Access Hollywood proved mildly entertaining... Or did it?

No...

Do I care that Britney Spears got married? No... Do I care that Julia Roberts has twins, Tiger woods getting married... George Clooney hurt his neck? No... No.. NO!!!! If I was to host one of those shows I think I would loathe myself... Like those tortured assassins in movies who hold the gun to their head and fight against all instincts to pull the trigger. Can you picture Nancy Odell sitting alone in the dark, playing Russian Roulette thinking, "If the gun goes off and I die... I deserve to die anyway... Because my existence on this planet is superfluous. Today, my biggest accomplishment was telling people that Britney Spears may have gotten a breast job... If this gun goes off, it's because God wants it to go off."

*clic*

"Oh well, looks like I live to tell people about Dave Coulier's daughter losing her pet gecko..."

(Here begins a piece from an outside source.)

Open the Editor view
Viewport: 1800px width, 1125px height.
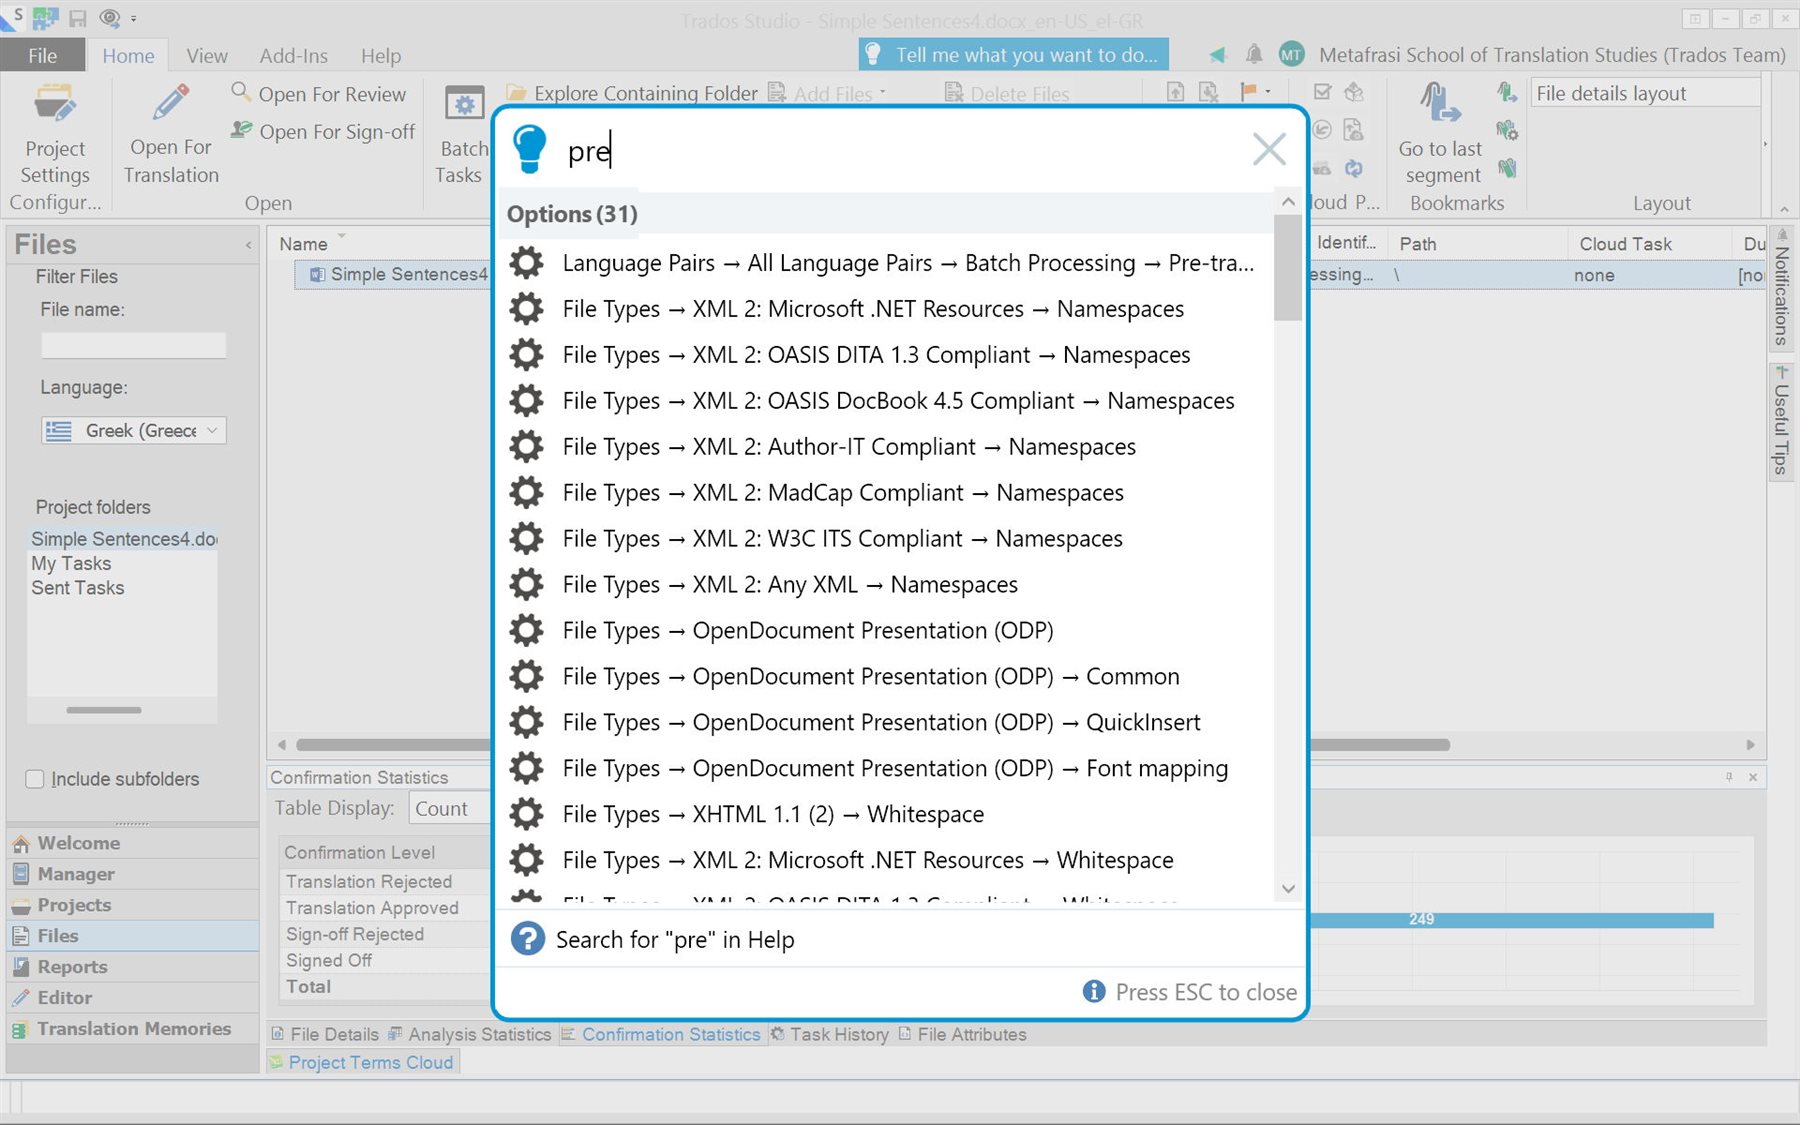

Damn tv... I can't wait for Futureshop to deliver Return of the King to my doorstep. I think the whole world should be organized like Futureshop. I say, all the countries should merge into one, and be managed by Futureshop. You go online and they deliver whatever entertainment you need... And food I guess...

I don't know how that relates to hating television but... I say less news and more Futureshop purchases!